Dmitri Glazov, a marine biologist at A.N. Severtsov Institute of Ecology and Evolution of the Russian Academy of Sciences, the Deputy Chairman of the Marine Mammals Council, informed on that in 2018 experts from the Caspian states noted a dramatic decline in numbers of the Caspian seals both in the sea and on those haul-out sites, where these animals had earlier been in great numbers.
A special session, devoted to the conservation challenges for the Caspian seal and other landlocked seals, was held during the 10th Anniversary Marine Mammals of the Holarctic International Conference, at the Northern (Arctic) Federal University named after M.V. Lomonosov (Arkhangelsk, Russia). As Glazov told in an interview for Parliamentary News Informational and Analytical Portal, on those haul-out sites, where thousands of animals had previously been observed, there were only a few individuals this year. Scientists have to figure out whether this is due to the fact that the distribution of the population at sea has changed, or whether the population is in an endangered status. ‘We want to draw the attention of the leadership of Federal Agency for Fisheries of the Russian Federation, Federal Service for Supervision of Natural Resources of the Russian Federation, and the Regional Administrations to this problem. Because the Caspian seal is a lot talked about, but, unfortunately, nobody really do much for this species,’ says Dmitri.

------------------------------------------------

— EXERCISE A —
Copy the stretch of the Caspian seal report from "Dmitri Glazov, a" through "in great numbers.", swapping "dramatic" for "sharp".
— EXERCISE B —
In the Caspian seal report, at which conference was the special session on landlocked seals held?
— EXERCISE C —
Carry on the Caspian seal report from its last sentence.

------------------------------------------------

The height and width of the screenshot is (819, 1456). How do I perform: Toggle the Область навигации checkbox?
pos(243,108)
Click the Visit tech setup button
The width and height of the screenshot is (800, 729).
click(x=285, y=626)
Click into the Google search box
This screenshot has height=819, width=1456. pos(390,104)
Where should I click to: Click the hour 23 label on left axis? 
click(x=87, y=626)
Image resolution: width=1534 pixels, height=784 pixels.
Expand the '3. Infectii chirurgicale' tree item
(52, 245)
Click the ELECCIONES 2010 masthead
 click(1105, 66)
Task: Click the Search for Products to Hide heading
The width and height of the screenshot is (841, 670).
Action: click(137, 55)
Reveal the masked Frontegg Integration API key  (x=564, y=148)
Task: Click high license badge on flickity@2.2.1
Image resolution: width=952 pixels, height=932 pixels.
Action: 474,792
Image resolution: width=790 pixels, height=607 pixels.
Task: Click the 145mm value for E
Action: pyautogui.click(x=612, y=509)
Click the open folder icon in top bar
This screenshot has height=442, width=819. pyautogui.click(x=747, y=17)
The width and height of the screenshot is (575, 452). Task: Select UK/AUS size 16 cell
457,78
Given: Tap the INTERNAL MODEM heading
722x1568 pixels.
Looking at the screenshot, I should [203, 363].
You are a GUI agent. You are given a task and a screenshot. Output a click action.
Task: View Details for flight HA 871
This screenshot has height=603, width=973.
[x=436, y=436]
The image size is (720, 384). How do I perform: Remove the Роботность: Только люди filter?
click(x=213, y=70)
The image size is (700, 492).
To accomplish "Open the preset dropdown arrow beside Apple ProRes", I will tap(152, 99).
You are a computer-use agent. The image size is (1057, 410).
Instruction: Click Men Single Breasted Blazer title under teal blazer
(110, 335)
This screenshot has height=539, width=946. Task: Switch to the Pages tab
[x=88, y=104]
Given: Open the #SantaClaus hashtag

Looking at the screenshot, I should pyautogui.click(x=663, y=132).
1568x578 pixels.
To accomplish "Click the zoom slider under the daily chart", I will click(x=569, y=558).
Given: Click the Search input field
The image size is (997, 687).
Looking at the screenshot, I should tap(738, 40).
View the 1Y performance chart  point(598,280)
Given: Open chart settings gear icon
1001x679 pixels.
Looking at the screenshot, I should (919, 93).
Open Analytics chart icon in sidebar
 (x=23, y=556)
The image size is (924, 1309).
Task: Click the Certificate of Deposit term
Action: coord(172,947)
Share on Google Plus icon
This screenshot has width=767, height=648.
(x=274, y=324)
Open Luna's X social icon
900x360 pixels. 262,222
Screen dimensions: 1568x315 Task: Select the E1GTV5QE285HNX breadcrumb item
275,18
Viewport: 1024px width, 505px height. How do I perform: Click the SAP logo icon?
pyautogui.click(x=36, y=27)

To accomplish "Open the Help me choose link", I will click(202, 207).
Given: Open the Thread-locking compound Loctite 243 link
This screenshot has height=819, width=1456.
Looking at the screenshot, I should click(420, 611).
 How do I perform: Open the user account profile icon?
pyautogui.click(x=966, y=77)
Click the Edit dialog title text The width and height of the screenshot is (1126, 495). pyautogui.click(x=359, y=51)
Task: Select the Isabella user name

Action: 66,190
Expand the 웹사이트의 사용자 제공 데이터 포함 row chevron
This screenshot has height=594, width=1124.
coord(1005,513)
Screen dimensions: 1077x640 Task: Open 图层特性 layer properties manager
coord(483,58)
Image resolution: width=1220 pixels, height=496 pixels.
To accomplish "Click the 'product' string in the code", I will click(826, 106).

------------------------------------------------

— RESPONSE AREA A —
Dmitri Glazov, a marine biologist at A.N. Severtsov Institute of Ecology and Evolution of the Russian Academy of Sciences, the Deputy Chairman of the Marine Mammals Council, informed on that in 2018 experts from the Caspian states noted a sharp decline in numbers of the Caspian seals both in the sea and on those haul-out sites, where these animals had earlier been in great numbers.

— RESPONSE AREA B —
The 10th Anniversary Marine Mammals of the Holarctic International Conference.

— RESPONSE AREA C —
Russian scientists have repeatedly been raising the issue of building a research and rehabilitation center in Dagestan to preserve the Caspian seal. ‘However, given the current situation’, says Dmitri Glazov, ‘the idea of launching such a center may not be realised, because there will be no animals to rehabilitate’.
In addition, Russian scientists are unsuccessfully trying to inscribe the Caspian seal into the Red Data Book of Russia, and introduce a moratorium on the commercial hunting of this species.